6DOF option is great for interplanetary travel. At the moment Cesium features the Earth, the Moon, and the Sun(sprite). You can reach the Sun in under a minute, so you really can travel at warp speed! Though variable controllers like a 3DMice would be required for fine control at high speeds. Later I plan to make something like a cockpit instrument panel with a plethora of readouts, many of which will aid in navigation.
Another reason to use a 3DMouse is not only do you have 350 levels per direction (as opposed to just 1 with keyboard) and that it is incredibly intuitive, but you can also perform all 6 axis at the same time (and with one hand.)
Keyboards have a limited amount of keys that can be pressed at the same time
Microsoft provided a test here (some keyboards can’t even handle as few as 3 keys at the same time for certain combinations)
http://www.microsoft.com/appliedsciences/content/projects/KeyboardGhostingDemo.aspx
An explanation of the electronics involved
http://www.microsoft.com/appliedsciences/content/projects/AntiGhostingExplained.aspx
Chromium browsers (Chrome/Opera) will no longer have the annoying disconnect issue! Someone at the Chromium dev team bought a Space Navigator a few days ago and determined that it was a Raw Input issue and fixed it! This fixes all Raw Input devices, not just 3DMice. https://code.google.com/p/chromium/issues/detail?id=413805 They are currently working on getting the range normalized as well.

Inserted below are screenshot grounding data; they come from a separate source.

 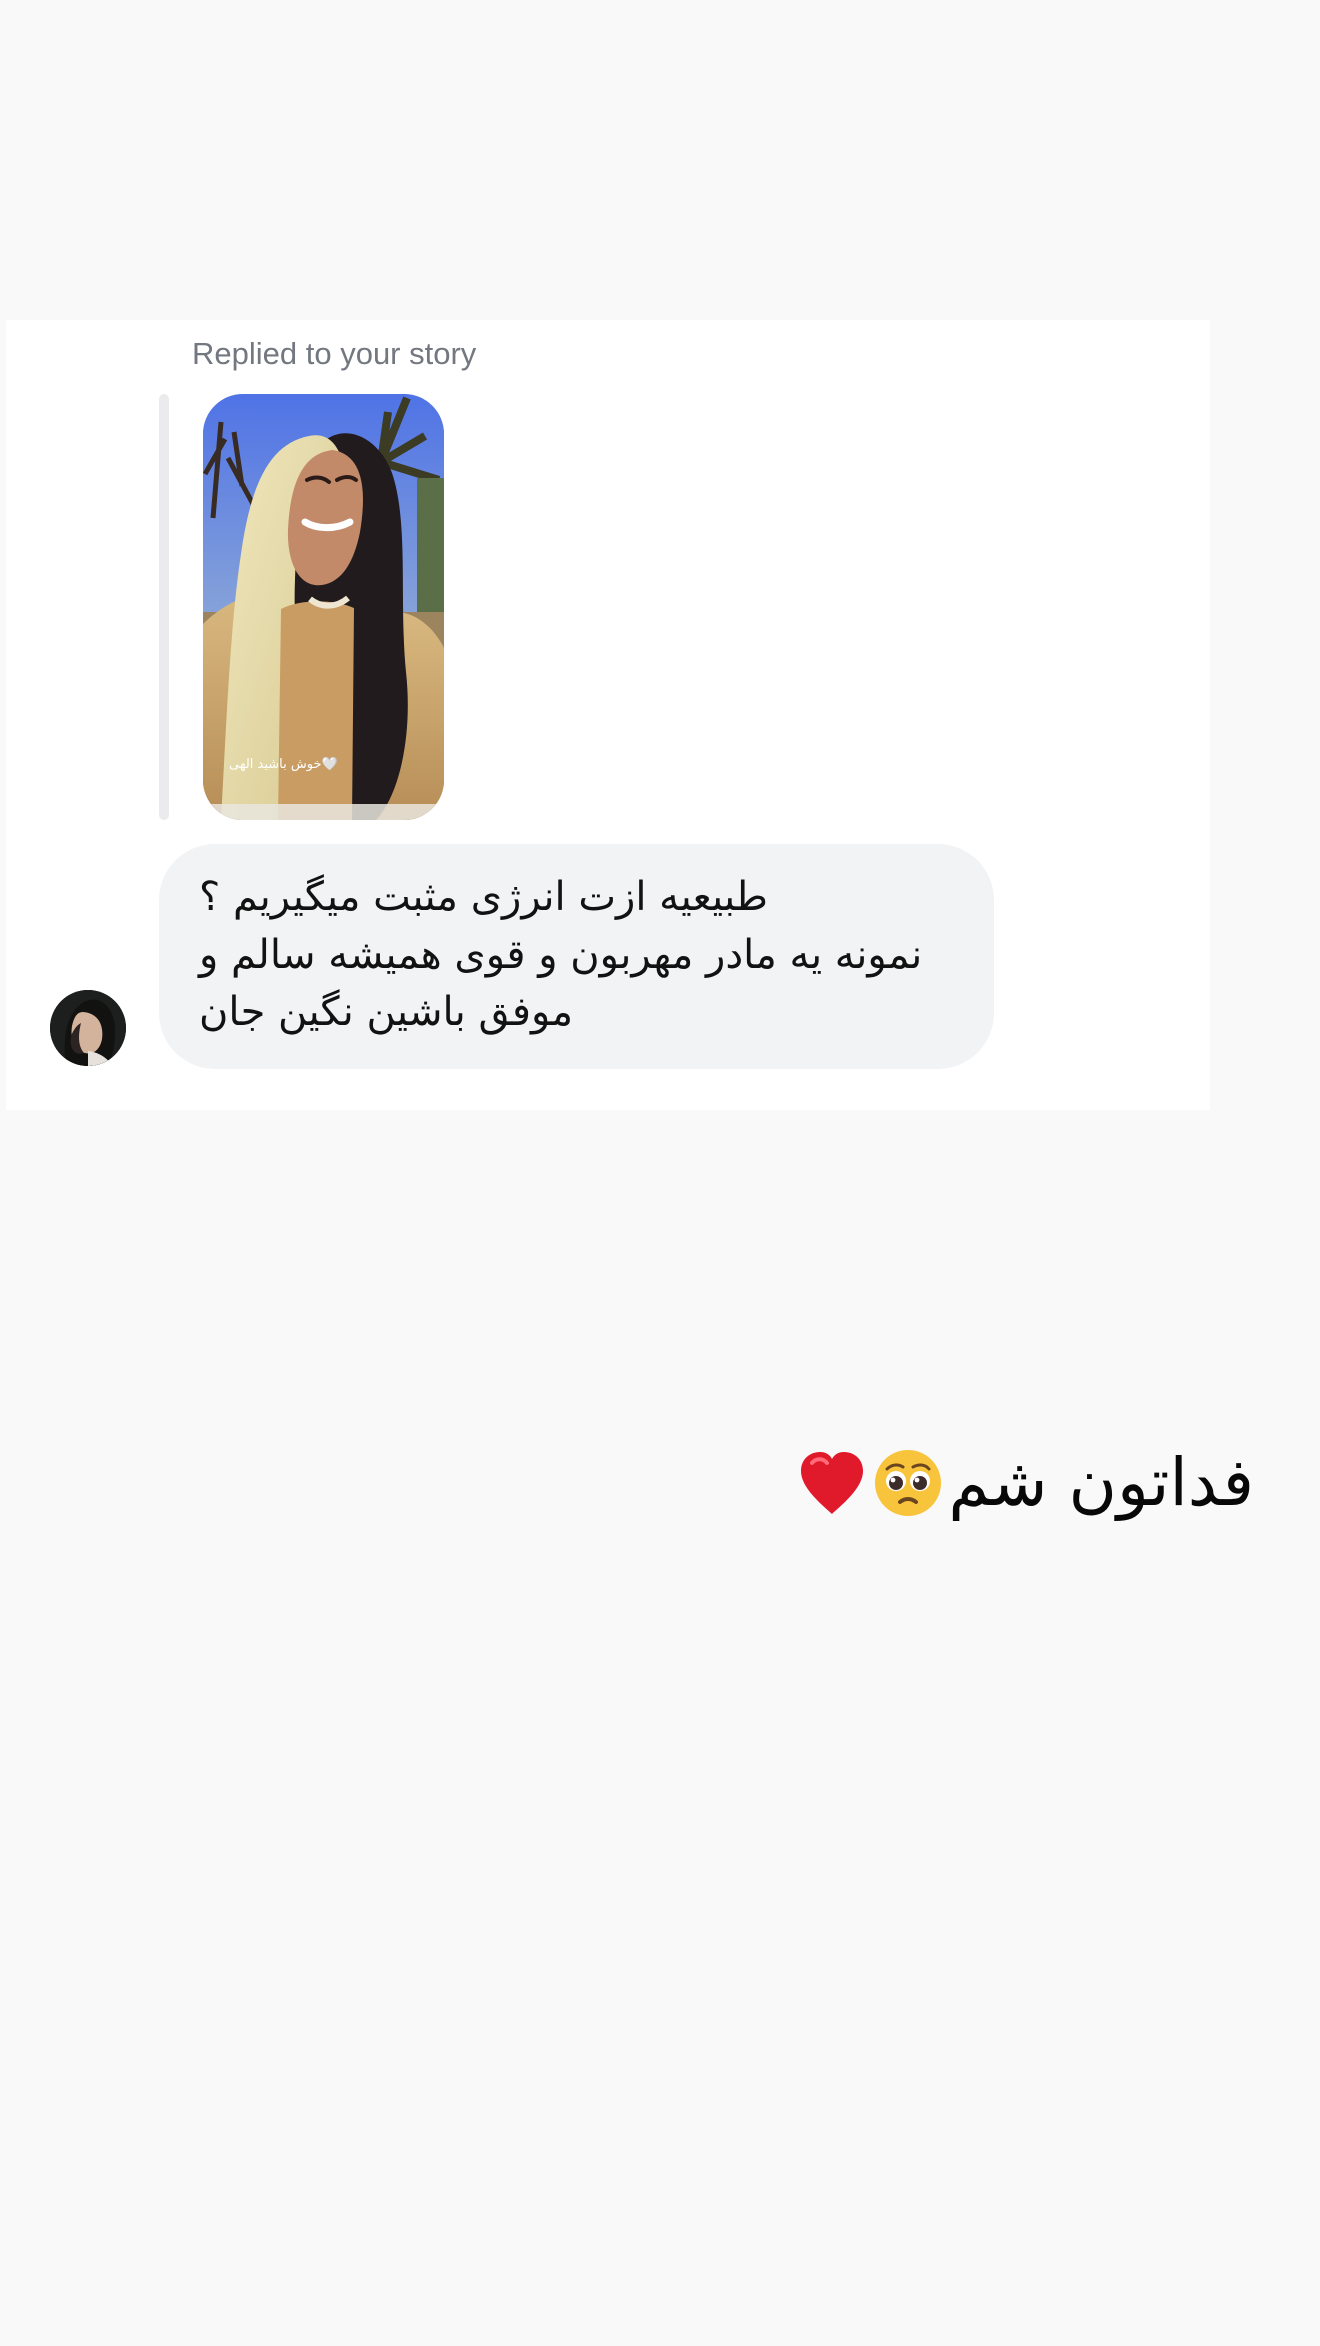 I want to click on outgoing-message: فداتون شم, so click(x=1025, y=1483).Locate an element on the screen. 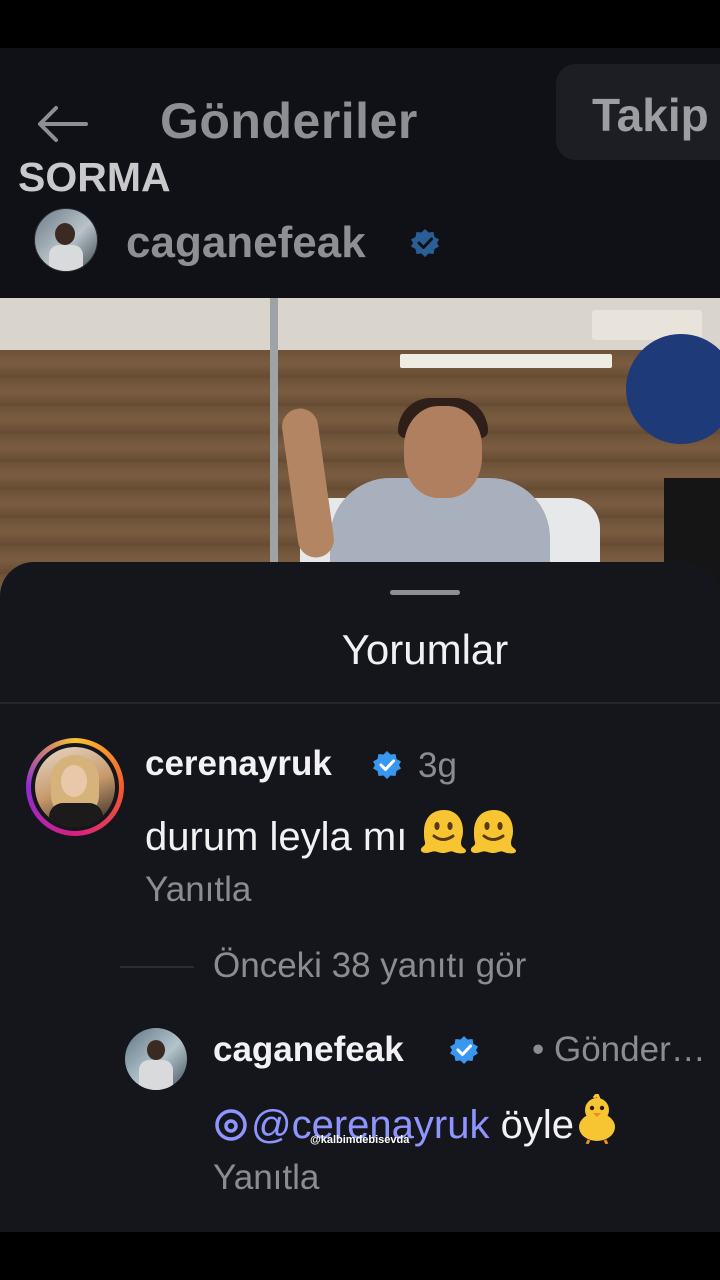  status-bar-area is located at coordinates (360, 24).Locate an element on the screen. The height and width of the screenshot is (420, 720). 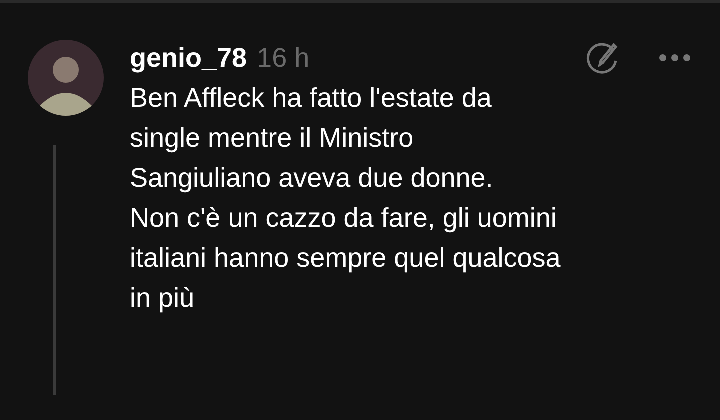
edit-icon is located at coordinates (603, 58).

Chromium browsers remain the only ones that currently support 3DMice, which are categorized as Multi-Axis USB HID devices.
I’ve assisted in squashing the only remaining Raw Input bug in Chromium https://code.google.com/p/chromium/issues/detail?id=482744
Now 3D Mice shall work flawlessly in Chrome/Opera once these fixes find their way into future versions of these browsers.
The fixes are already in today’s Chrome Canary version 44.0.2391.0 ! Now you can minimize browser, switch tabs, reload, all without fear of losing connection to the 3D Mouse (or any other Raw Input device.) I already updated my test page for the proper -1 to +1 input range, along with updating to Cesium 1.9.
Did you update the files since 2015? With current software the SpaceMouse cannot control Cesium's camera.